B19
迷歯亜綱分椎目カピトサウルス上科の右下顎関節部
日本最古の陸生四肢動物化石
最古の陸生四肢動物は約3億8000万年前から3億6000万年前のデボン期後期に出現したが、日本の陸生四肢動物化石の記録はかなり時代がくだり、宮城県唐島の稲井層群平磯層から発見された、約2億5000万年前の本標本が最古のものである。本標本が属する迷歯亜綱分椎目は石炭紀から白亜紀にかけて生息した原始的な両生類で、三畳紀のものは扁平な体型で巨大な頭蓋をもち、現在のワニのような生態的地位を占め、大型のものでは体長6mにおよんだ。本標本では右下顎の関節部およびそれより後方の部位が保存され、側方からは上顎の関節を受けるU字型の関節の形を明瞭に見て取ることができる。この関節窩の大きさや、関節窩の前方の突起の背側への強い張り出し、関節窩よりも後方の部分が比較的大きいことなどの特徴から、本標本は分椎目の中でもカピトサウルス上科に属すると判断された。

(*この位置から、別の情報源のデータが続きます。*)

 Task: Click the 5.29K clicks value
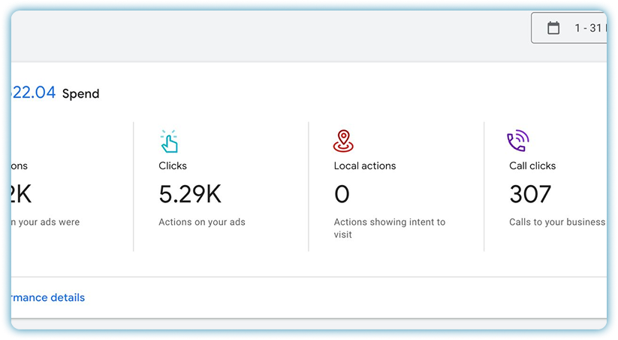point(190,194)
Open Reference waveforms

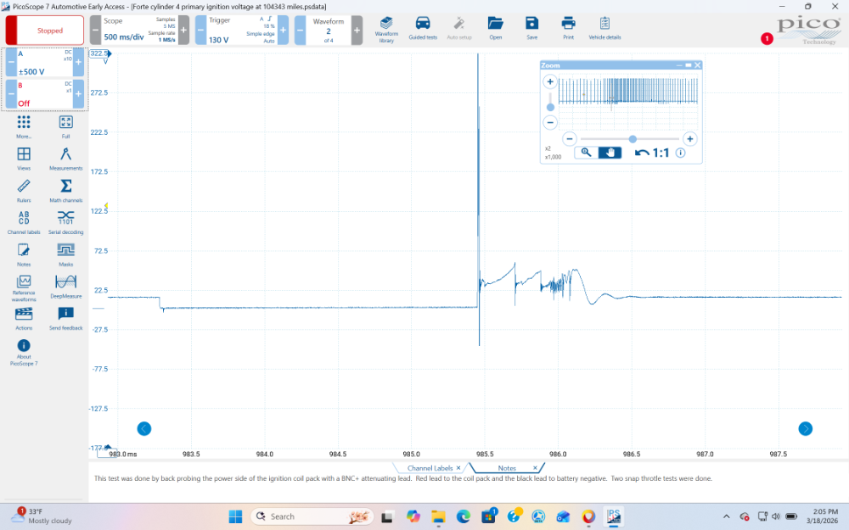(x=24, y=287)
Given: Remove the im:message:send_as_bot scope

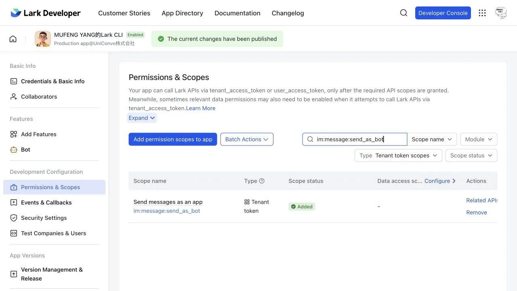Looking at the screenshot, I should click(477, 213).
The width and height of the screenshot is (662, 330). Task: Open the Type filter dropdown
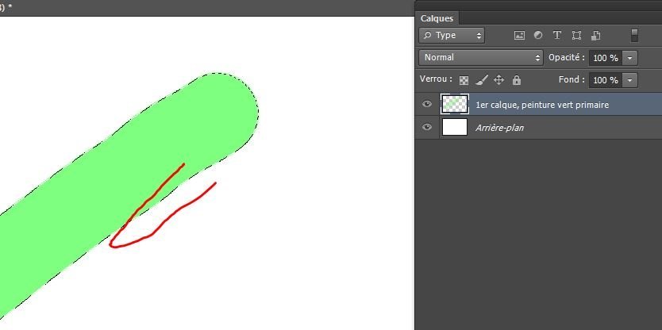point(452,36)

本標本が発見された稲井層群が属する南部北上帯は、シルル紀から白亜紀まで3億5千万年もの連続層序をもつ日本で唯一の地層であり、日本列島の形成過程を考える上で極めて重要である。近年では、砂岩中のジルコンを解析することで、砂岩の供給源(後背地)の大陸を調べる研究がさかんに行われている。その結果、シルル紀からデボン期にかけては南部北上帯は大陸縁辺に存在したが、一方で稲井層群を含むペルム紀からジュラ紀前期までは、大陸起源のジルコンが見られず大陸との間に現在の日本海のような海(縁海)が存在したと考えられている。その後、ジュラ紀中期から白亜紀後期までは南部北上帯は北部中国と繋がっていたとされている。淡水域に生息し、大洋を越える能力は無かったカピトサウルス上科の化石が三畳紀前期から発見されたことは、南部北上帯が三畳紀前期までには、北部あるいは南部中国からそれほど遠くない位置に移動していたことを示している。 (久保 泰)
参考文献 References
Nakajima, Y. & Schoch, R. R. (2011) The first temnospondyl amphibian from Japan. Journal of Vertebrate Paleontology 31: 1154–1157.